If you have kids, wintertime can be particularly challenging. Art projects are always a creative and nurturing way to keep children's hands (and minds) productive. Introducing arts and crafts from other countries is a great way to learn about different cultures while still having fun. Folk art from the islands of Fiji is a perfect way to try your hand at these objects that have been created for centuries.
Fiji is a group of islands with a rich history that spans more than 35 centuries. Its inhabitants are made up of an influx of people from Polynesia, Melanesia, Micronesia and European explorers and traders [source: Lonely Planet]. The people of Fiji have distinct art forms that have been practiced for centuries -- pottery, woodcarving, basket making and mat weaving.

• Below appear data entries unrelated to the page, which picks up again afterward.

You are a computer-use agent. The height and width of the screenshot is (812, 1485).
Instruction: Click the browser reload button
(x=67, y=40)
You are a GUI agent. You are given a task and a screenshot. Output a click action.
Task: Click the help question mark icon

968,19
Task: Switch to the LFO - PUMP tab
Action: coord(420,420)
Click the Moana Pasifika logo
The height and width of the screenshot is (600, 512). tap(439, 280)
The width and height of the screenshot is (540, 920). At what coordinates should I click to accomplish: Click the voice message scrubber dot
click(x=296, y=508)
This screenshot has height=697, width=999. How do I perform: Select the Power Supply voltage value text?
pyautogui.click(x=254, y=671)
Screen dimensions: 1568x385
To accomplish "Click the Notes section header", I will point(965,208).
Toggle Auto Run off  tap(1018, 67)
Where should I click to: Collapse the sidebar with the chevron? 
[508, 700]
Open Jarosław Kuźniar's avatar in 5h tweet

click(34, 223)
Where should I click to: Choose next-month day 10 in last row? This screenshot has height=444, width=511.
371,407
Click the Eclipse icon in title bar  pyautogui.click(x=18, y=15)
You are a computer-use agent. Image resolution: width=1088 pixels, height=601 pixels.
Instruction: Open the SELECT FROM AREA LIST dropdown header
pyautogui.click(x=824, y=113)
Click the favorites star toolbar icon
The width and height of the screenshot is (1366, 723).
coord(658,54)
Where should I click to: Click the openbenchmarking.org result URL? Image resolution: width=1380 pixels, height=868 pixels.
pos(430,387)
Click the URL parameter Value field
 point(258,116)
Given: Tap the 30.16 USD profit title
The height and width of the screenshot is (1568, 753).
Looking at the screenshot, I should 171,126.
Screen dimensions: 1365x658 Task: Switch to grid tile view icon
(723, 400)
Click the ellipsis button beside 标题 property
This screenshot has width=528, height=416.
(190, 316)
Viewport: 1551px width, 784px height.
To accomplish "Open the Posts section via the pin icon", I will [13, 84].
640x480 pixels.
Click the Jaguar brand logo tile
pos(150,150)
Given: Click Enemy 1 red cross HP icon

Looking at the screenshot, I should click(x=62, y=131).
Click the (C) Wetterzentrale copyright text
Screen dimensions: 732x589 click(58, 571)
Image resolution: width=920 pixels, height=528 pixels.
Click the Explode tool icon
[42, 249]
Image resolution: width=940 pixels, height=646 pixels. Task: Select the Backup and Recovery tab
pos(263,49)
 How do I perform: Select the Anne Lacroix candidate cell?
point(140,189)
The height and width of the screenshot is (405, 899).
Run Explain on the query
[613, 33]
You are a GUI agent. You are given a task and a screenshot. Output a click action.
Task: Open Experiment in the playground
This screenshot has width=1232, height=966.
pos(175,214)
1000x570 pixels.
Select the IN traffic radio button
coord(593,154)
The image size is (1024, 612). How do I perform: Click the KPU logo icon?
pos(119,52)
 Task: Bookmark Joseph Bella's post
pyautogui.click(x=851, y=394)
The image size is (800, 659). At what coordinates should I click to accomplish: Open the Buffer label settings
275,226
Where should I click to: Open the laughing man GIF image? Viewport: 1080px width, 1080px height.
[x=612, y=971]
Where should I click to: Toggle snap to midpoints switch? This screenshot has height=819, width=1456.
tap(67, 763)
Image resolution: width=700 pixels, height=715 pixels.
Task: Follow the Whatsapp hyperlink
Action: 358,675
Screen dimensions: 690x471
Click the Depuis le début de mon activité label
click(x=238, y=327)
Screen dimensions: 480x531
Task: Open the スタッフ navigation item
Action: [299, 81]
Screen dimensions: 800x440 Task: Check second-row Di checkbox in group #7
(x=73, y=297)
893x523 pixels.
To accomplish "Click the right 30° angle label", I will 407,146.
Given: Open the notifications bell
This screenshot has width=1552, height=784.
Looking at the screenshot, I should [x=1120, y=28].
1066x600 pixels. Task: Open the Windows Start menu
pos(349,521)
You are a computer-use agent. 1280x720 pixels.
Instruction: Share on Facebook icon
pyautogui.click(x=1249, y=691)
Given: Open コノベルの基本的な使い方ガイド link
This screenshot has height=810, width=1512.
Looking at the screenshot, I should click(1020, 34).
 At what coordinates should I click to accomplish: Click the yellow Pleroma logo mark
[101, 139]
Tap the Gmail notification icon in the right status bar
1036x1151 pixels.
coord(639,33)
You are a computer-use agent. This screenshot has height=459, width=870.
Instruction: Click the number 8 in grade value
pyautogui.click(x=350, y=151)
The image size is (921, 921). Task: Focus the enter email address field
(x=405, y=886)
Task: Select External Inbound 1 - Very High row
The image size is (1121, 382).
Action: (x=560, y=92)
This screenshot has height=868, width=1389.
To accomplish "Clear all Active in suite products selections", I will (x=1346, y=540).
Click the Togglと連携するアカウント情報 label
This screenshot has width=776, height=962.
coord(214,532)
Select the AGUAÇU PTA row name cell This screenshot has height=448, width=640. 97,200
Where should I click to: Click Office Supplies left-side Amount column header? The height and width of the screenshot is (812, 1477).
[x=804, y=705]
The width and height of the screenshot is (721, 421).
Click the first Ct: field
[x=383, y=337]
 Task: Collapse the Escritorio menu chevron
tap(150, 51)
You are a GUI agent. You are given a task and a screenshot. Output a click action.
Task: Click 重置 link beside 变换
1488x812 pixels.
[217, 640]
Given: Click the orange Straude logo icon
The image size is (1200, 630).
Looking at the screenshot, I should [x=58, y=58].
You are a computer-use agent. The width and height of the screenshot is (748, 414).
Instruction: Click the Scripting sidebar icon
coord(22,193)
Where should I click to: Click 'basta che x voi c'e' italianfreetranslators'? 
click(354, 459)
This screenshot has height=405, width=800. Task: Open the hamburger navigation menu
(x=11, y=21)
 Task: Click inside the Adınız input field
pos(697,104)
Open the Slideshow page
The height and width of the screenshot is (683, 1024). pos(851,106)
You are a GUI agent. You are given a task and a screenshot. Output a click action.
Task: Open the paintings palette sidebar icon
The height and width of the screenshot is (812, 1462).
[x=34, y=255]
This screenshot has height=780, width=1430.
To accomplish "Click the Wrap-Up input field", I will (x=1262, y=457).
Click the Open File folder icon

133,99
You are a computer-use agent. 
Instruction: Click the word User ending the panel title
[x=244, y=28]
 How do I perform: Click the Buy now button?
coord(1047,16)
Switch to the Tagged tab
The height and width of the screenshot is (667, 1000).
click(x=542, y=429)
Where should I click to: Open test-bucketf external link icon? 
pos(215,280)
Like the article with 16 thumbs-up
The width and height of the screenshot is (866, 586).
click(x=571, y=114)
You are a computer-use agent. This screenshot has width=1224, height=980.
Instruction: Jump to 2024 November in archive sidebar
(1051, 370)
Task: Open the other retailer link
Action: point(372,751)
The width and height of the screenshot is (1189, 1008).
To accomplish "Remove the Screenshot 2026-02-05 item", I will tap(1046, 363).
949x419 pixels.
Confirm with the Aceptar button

The practice of different art forms seems to be gender-based -- women have traditionally been potters and basket weavers, while men are the woodworkers [source: Fiji Guide]. In the thousands of years since these art forms have been created, they're still made with traditional tools and materials. The clay comes right from the earth, but you can obviously buy some from a craft store. Fijian pottery has never been adapted to a pottery wheel, so you can try making bowls or pots simply by building up the clay and shaping it. You can use rocks or cornhusks to smooth the clay, as well as make textures around the piece. Fijian pottery is never glazed, so once your piece is dry, you're finished.